Edgar Martins ( Évora, 1977) - I am often drawn to spaces where I can prioritize poetic memory over concrete topographies. I do not see the objects which take centre stage in these images as objects, but as events. At a glance one could argue that this work too deals with the impact of Modernism on the environment, but I hope it goes much further than this. I am interested in theatre, in performance yet not in the traditional sense of the word. I am interested in recording the worlds performance of itself as a set of processes and facts. And the only way to achieve this is to slow down time. That is why I often use long-exposures and, in some ways, why I use my photographic camera like a video camera.
André Gomes (Lisbon, 1951) - As for the two works presented at the 2008 BES Photo prize, they form a piece, to use a musical expression, in two movements: a largo and an allegro vivace.
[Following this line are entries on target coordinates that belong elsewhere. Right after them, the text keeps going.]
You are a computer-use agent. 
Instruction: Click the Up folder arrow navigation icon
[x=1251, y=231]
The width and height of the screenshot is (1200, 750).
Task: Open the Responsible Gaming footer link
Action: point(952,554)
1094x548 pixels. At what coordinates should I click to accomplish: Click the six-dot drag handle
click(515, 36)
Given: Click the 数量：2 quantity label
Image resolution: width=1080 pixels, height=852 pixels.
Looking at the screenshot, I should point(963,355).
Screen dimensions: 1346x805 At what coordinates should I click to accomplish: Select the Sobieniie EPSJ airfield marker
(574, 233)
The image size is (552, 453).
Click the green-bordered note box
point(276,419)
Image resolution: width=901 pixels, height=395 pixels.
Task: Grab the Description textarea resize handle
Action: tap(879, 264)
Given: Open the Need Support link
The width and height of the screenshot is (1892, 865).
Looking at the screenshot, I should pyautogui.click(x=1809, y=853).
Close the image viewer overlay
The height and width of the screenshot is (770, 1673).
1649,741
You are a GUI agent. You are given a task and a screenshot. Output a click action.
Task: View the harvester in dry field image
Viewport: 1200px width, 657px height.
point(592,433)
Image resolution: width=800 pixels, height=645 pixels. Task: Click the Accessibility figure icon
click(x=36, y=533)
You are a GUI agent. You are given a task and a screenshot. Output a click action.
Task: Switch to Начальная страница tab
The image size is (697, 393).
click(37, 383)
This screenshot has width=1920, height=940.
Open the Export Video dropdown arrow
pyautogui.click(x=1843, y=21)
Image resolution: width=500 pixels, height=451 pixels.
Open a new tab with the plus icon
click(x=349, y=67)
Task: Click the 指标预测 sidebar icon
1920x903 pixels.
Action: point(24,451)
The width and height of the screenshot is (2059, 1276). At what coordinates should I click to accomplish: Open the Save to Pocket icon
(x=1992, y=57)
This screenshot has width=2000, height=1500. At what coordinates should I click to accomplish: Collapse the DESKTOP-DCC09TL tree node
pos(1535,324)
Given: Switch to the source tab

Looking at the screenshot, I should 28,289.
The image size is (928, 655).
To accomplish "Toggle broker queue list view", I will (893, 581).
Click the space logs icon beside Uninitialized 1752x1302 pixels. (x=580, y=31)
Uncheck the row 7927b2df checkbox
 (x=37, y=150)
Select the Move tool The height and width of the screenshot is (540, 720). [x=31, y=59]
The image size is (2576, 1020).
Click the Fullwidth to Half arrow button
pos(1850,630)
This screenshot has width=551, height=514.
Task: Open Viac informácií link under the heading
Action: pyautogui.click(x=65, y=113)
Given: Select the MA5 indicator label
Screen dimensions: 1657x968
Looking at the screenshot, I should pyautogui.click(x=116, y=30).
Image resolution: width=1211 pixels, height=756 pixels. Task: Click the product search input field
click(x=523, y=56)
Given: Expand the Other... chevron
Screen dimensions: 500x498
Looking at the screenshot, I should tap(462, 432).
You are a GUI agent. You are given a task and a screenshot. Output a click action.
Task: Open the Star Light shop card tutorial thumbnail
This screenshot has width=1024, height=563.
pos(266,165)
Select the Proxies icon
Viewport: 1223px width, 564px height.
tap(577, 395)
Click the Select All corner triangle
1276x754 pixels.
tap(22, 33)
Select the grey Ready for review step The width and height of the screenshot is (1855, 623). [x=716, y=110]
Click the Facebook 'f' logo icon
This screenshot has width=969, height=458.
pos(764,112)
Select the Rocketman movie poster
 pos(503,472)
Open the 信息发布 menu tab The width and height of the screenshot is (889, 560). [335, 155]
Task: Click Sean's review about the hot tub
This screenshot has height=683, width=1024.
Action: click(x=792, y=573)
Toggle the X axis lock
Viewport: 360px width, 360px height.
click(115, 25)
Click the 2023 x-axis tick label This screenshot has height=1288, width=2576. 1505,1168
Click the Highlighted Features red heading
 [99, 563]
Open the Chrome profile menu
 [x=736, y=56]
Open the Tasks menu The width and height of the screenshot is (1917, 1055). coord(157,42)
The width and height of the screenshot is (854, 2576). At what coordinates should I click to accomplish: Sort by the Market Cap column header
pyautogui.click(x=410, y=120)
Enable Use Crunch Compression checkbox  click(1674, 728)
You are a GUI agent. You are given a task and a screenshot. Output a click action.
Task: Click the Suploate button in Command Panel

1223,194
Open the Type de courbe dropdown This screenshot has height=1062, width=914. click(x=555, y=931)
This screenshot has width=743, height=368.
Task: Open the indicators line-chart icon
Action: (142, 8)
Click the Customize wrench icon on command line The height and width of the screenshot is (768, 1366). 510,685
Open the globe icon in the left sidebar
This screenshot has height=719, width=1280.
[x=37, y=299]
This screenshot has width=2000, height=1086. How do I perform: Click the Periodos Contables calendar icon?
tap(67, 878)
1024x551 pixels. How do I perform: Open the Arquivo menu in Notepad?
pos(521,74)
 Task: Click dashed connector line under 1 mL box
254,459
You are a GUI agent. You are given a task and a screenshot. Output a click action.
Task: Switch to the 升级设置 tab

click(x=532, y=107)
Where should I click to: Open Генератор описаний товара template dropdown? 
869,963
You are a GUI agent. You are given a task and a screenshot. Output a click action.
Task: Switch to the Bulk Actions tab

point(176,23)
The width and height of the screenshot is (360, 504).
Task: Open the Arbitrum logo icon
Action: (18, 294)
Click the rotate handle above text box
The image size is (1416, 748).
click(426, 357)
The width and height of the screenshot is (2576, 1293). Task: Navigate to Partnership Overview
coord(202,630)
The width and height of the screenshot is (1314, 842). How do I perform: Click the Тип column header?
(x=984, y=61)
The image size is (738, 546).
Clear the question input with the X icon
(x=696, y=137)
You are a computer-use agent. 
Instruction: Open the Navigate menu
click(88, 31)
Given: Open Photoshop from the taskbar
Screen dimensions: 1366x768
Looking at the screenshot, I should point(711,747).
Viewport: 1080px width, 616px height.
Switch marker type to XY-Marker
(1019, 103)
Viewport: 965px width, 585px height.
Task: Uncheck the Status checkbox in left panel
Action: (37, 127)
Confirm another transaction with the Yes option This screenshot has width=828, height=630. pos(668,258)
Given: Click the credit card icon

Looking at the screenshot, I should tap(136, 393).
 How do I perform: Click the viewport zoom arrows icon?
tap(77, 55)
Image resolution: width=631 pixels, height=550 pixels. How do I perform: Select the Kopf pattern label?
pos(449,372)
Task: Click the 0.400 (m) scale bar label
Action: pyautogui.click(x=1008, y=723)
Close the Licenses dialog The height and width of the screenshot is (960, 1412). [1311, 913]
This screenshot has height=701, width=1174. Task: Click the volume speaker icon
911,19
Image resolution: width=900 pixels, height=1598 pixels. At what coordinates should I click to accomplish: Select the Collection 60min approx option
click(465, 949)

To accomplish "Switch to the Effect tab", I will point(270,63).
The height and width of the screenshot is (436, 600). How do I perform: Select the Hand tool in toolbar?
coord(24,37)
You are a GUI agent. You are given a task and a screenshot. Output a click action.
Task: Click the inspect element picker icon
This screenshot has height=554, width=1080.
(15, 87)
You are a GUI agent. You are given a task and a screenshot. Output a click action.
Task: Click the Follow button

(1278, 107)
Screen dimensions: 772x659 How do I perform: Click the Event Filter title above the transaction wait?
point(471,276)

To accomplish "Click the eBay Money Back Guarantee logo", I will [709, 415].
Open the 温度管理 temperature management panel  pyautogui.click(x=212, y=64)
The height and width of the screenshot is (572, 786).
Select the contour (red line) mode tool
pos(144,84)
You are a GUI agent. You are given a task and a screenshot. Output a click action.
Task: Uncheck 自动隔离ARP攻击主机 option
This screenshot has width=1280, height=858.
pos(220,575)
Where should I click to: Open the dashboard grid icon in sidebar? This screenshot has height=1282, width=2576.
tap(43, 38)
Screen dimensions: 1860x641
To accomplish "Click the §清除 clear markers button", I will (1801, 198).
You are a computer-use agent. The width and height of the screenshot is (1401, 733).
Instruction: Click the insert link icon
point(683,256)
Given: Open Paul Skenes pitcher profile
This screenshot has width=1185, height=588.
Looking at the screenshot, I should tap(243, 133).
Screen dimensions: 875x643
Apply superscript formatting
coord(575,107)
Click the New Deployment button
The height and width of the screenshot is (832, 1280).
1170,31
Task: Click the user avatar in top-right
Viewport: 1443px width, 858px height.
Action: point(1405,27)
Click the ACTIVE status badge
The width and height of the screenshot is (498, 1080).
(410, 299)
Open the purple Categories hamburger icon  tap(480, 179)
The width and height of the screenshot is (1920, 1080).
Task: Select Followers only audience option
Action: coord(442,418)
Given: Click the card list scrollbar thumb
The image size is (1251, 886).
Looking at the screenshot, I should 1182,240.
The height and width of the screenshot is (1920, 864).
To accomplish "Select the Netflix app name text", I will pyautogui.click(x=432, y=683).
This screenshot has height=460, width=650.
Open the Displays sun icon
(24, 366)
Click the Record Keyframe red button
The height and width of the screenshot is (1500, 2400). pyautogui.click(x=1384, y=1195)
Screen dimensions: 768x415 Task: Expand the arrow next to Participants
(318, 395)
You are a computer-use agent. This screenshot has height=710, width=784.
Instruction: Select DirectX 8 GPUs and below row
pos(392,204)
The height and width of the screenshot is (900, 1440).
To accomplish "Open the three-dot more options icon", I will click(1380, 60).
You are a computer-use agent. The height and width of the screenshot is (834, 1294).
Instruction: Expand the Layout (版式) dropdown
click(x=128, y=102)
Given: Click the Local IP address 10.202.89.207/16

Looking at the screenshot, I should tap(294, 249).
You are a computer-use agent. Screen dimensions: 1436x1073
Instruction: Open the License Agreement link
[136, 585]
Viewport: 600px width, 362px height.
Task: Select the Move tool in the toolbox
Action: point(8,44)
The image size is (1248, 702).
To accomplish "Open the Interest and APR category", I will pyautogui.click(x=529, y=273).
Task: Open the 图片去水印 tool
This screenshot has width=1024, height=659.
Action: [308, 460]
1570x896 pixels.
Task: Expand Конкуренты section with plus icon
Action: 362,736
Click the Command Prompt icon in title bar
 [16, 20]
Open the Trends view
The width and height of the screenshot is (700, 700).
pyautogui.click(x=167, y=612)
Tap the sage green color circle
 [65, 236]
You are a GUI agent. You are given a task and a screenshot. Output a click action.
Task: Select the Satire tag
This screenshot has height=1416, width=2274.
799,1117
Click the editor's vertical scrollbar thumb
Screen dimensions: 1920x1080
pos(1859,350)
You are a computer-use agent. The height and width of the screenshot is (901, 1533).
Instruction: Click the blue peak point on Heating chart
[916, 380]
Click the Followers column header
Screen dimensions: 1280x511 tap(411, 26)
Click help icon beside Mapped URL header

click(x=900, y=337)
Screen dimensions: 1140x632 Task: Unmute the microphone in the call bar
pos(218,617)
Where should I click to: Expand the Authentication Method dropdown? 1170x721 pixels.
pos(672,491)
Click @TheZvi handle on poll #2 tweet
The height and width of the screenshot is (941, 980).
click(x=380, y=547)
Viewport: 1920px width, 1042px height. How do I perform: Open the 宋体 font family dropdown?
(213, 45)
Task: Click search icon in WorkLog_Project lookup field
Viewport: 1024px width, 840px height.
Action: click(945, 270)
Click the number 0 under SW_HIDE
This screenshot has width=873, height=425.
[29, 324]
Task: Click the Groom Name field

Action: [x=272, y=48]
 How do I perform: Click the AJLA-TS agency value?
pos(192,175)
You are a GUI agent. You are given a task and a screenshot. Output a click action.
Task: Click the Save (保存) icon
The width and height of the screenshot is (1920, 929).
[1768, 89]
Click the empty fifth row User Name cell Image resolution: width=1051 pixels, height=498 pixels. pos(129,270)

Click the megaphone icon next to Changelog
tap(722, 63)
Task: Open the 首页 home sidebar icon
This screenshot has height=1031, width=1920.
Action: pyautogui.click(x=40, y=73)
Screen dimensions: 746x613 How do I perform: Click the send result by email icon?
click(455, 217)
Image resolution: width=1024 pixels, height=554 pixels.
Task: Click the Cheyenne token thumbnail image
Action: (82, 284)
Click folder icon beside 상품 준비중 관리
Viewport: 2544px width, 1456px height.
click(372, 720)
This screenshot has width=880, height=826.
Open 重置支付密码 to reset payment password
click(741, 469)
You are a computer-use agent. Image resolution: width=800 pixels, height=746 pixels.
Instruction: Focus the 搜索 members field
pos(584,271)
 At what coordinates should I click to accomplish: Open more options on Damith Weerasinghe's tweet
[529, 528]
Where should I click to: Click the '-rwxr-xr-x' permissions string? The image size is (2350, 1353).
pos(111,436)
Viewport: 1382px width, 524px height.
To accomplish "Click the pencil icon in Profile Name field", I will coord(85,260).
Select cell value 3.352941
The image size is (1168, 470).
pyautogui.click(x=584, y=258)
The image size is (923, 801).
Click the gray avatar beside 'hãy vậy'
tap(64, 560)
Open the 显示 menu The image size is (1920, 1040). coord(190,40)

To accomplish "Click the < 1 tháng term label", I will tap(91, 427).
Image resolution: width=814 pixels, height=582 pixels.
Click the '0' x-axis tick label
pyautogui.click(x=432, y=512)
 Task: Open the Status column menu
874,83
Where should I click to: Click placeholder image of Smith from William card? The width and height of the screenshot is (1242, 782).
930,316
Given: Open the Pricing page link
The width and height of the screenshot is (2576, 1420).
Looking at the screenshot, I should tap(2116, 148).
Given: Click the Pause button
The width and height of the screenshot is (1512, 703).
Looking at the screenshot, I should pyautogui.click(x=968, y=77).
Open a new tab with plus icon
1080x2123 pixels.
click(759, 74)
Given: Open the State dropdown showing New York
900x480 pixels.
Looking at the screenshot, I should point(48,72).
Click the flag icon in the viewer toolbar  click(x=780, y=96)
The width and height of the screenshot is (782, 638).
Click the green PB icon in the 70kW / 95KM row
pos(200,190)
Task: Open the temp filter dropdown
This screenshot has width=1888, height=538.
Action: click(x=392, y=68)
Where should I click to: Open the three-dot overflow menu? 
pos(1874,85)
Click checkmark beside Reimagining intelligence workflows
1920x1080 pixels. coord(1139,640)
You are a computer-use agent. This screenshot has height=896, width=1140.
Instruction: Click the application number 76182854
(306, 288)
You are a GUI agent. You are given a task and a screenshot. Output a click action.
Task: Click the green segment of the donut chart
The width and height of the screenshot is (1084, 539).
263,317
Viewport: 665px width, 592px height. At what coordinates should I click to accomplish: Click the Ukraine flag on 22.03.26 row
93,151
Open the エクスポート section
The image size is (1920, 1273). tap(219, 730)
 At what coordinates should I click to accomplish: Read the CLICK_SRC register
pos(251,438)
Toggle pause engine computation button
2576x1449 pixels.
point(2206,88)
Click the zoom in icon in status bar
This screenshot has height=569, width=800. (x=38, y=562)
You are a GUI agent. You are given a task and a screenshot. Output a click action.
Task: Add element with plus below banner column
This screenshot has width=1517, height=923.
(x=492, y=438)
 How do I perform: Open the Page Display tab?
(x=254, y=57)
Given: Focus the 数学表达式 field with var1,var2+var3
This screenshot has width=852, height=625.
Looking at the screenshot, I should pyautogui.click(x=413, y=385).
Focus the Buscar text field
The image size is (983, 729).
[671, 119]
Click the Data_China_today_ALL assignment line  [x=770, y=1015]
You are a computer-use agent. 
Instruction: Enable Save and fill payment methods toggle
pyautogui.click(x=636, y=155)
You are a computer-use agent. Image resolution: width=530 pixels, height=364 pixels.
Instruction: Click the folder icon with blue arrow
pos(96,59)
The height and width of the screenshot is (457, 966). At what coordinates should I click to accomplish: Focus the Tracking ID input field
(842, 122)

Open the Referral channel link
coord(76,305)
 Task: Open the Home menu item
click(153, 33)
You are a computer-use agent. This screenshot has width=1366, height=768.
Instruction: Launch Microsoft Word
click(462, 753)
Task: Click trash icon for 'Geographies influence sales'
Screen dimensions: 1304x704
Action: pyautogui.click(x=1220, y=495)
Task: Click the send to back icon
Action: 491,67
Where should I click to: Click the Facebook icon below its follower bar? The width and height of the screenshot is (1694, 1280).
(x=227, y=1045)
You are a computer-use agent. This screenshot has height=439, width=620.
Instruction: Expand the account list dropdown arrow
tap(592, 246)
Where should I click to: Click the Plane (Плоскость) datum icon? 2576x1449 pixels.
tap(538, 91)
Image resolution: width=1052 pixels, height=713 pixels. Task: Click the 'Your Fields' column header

In the largo, Per Umbras, which I see as a theatre of shadows, I follow a path through the memories that certain paintings by the old masters have left me with in the allegro vivace, Ângelas Book, which is a theatre of masks, the actual path of the actors becomes confused with the imaginary life of the characters. This theatre of shadows is like the stage curtain of the theatre of masks: memory and its ghosts on one side, mans tribulations on the other.
Luís Palma (oporto, 1960) - Territoriality is a series that does not intend to imitate reality in an unconsciousness that is closed in up on itself; conversely, it is a consciousness that is open to new lines of articulation. The starting point is always the same: a peripheral region that recently lives with this regime of proximity, in a political statement that is fundamental for its contemporary identity but which is even so forced into its geographical condition.